Though the pit bull type dogs were all created with similar crossbreeding between bulldogs and pit terriers, each individual breed within the type has a somewhat different history. There are an estimated 77.5 million owned dogs in the United States; however, the number of pit bull-type dogs has not been reliably determined.
Staffordshire Bull Terrier
The Staffordshire bull terrier had its beginnings in England many centuries ago. In the Elizabethan era, breeders produced large dogs, 100–120 pounds, but gave way to a small, more agile breed of up to 90 pounds.
The dog gained popularity in England in the early 19th century and a smaller, faster dog was developed. It was called by names such as “bulldog terrier” and “bull and terrier”. The bulldog at that time was larger than the modern-day English bulldog we know today, weighing about 60 pounds. This dog was crossed with a small native terrier, related to the present-day Manchester terrier to produce the Staffordshire bull terrier weighing on average between 30 and 45 pounds.
James Hinks, in about 1859, crossed the Old pit bull terrier, now known as the Staffordshire bull terrier, and produced the all-white English bull terrier. The Kennel Club in Great Britain recognized the bull terrier in the last quarter of the 19th century, but the Staffordshire bull terrier was not recognized until 1935.
The Staffordshire bull terrier was admitted to registration in the AKC Stud Book effective October 1, 1974, with regular show classification in the Terrier Group at AKC shows available on and after March 5, 1975.
American Pit Bull Terrier
The American pit bull terrier is the product of interbreeding between terriers and a breed of bulldogs to produce a dog that combined the gameness of the terrier with the strength and athleticism of the bulldog. These dogs were initially bred in England, Ireland, and Scotland, and arrived in the United States with immigrants from these countries. In the United States, these dogs were used as catch dogs for semi-wild cattle and hogs, to hunt, to drive livestock, and as family companions.

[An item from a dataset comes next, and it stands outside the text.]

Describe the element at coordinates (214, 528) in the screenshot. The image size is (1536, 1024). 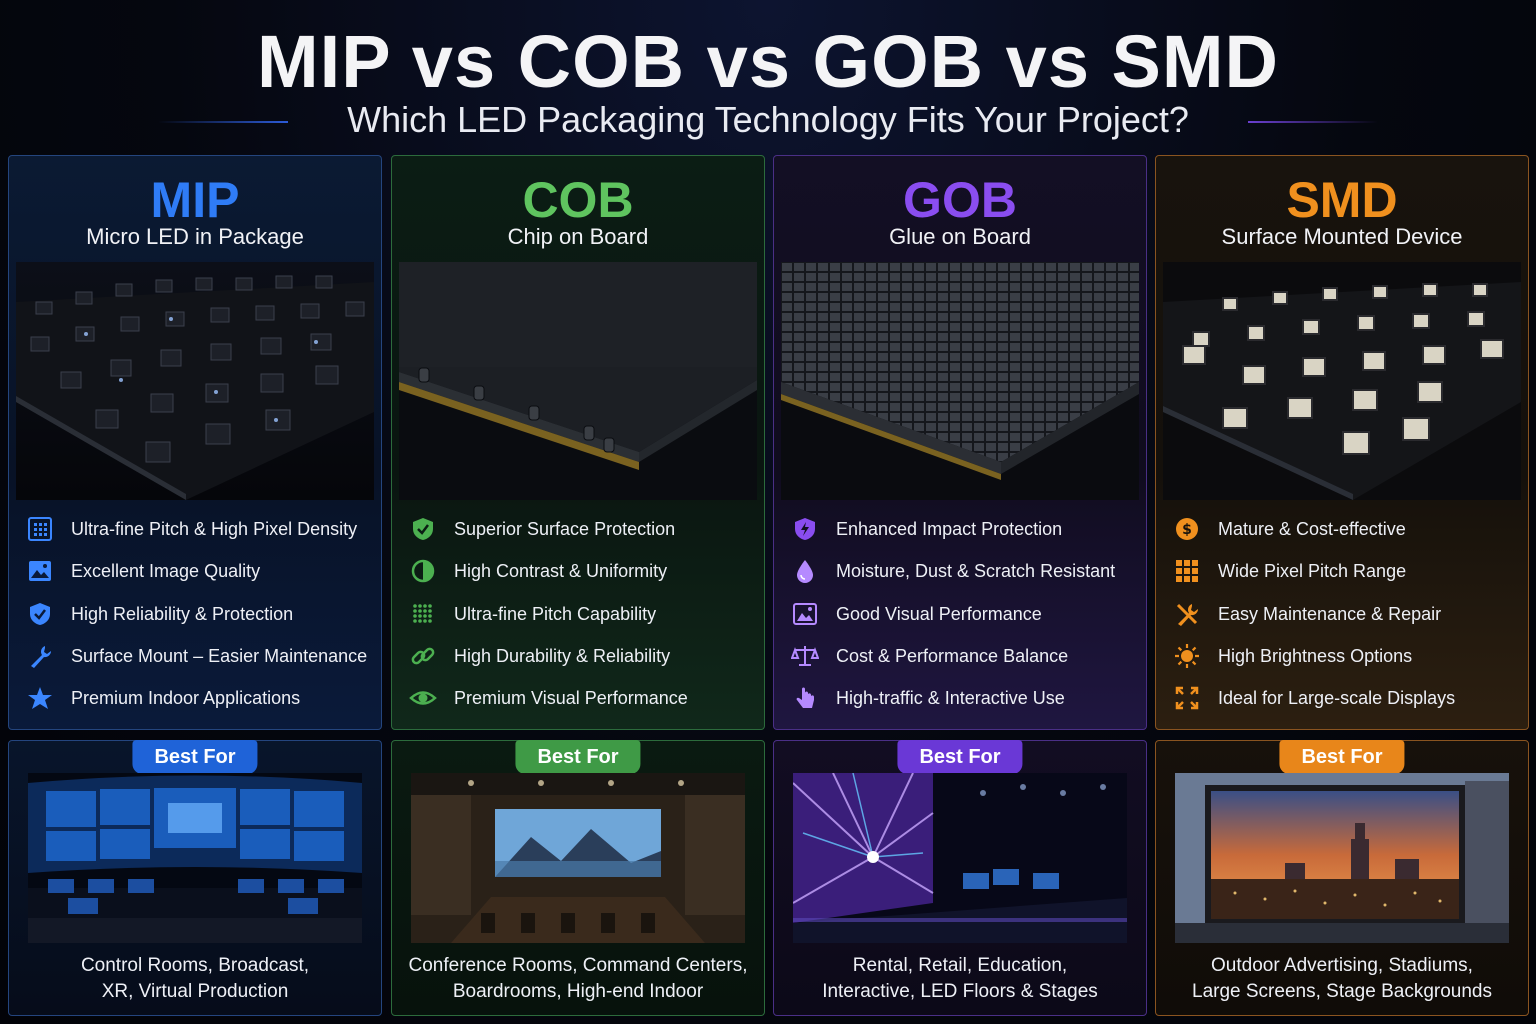
I see `feature-label: Ultra-fine Pitch & High Pixel Density` at that location.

The United Kennel Club (UKC) was the first registry to recognize the American pit bull terrier. UKC founder C. Z. Bennett assigned UKC registration number 1 to his own dog, “Bennett’s Ring”, as an American pit bull terrier in 1898.
American pit bull terriers successfully fill the role of companion dog, police dog and therapy dog. Terriers in general have a higher tendency towards dog aggression.
American Staffordshire Terrier
The American Staffordshire terrier was the product of 19th century interbreeding between bulldogs and terriers that produced the “bull-and-terrier dog”, “Half and Half”, and at times “pit dog” or “pit bullterrier,” the last named becoming the “Staffordshire bull terrier” in England. The bulldog of that time differed from the modern Bulldog, having a full muzzle and a long, tapering tail. There is some debate whether the White English terrier, the Black and Tan terrier, the Fox terrier or some combination thereof were used. These dogs began to find their way into America as early as 1870 where they became known as pit dog, pit bull terrier, later American bull terrier, and still later as Yankee terrier.
In 1936, they were accepted by the American Kennel Club (AKC) as “Staffordshire terriers”. The name of the breed was revised effective January 1, 1972, to “American Staffordshire terrier” since breeders in the United States had developed a type which is heavier in weight than the Staffordshire bull terrier of England and the name was changed to distinguish them as separate breeds.